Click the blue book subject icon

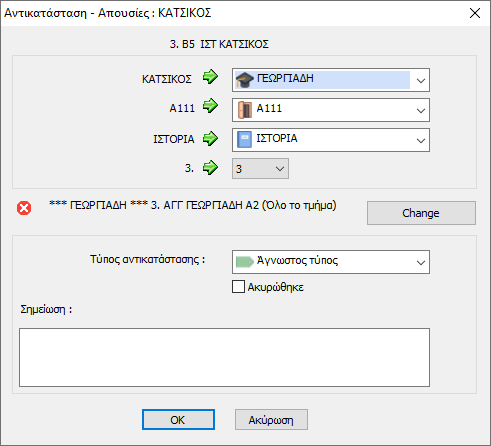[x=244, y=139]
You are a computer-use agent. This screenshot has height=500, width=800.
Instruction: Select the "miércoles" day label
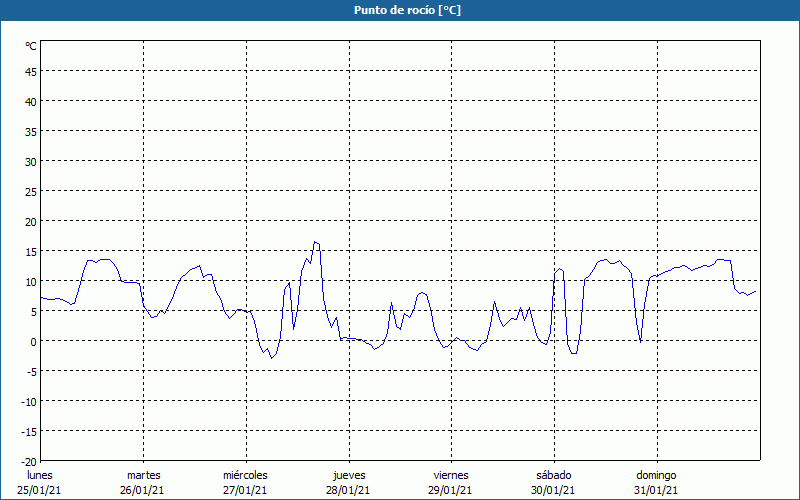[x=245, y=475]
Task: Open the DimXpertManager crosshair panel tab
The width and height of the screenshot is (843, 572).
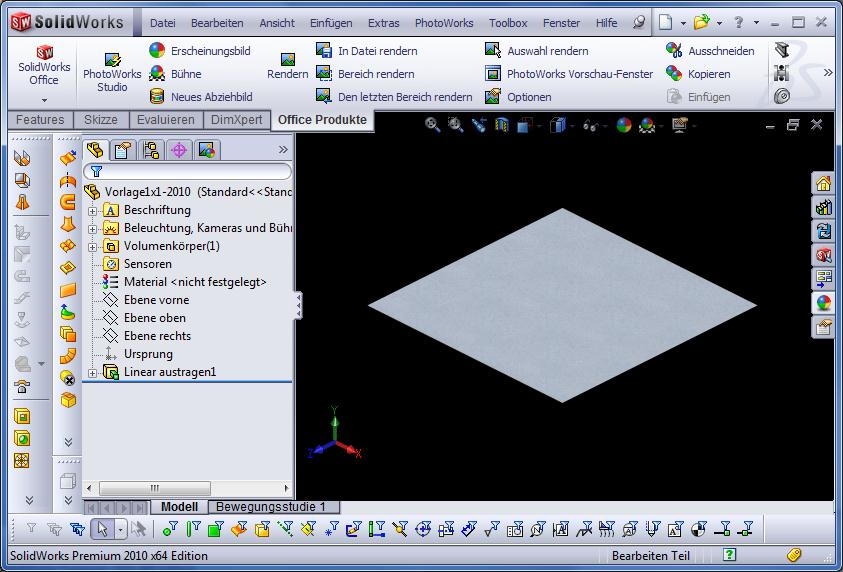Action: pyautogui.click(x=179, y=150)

----

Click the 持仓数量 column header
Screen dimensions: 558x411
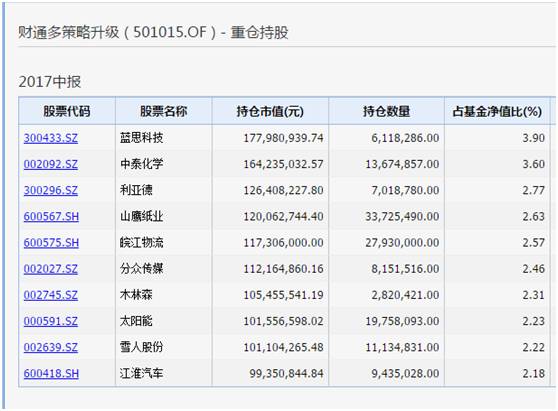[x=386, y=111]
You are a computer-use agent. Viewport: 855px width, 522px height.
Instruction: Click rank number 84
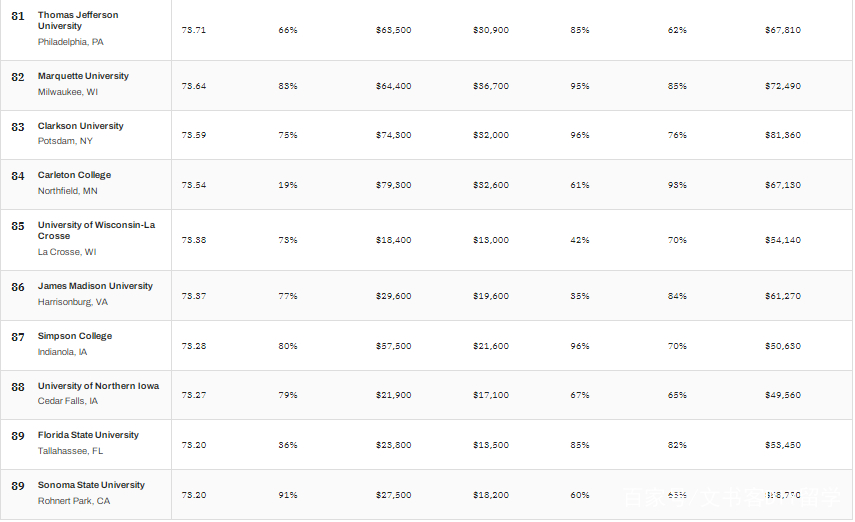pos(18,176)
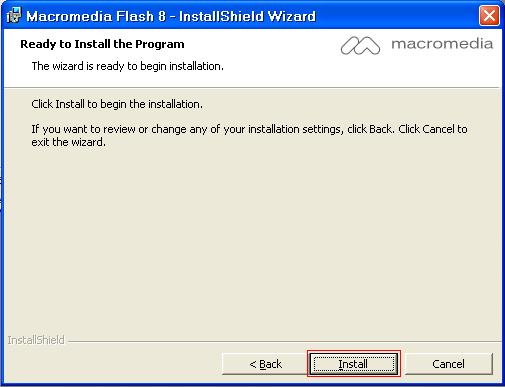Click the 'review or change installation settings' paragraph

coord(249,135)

----

THE PROBLEM
Scan the records for lines with the word "agent". Report how many, with no other words.

TASK RESULT
2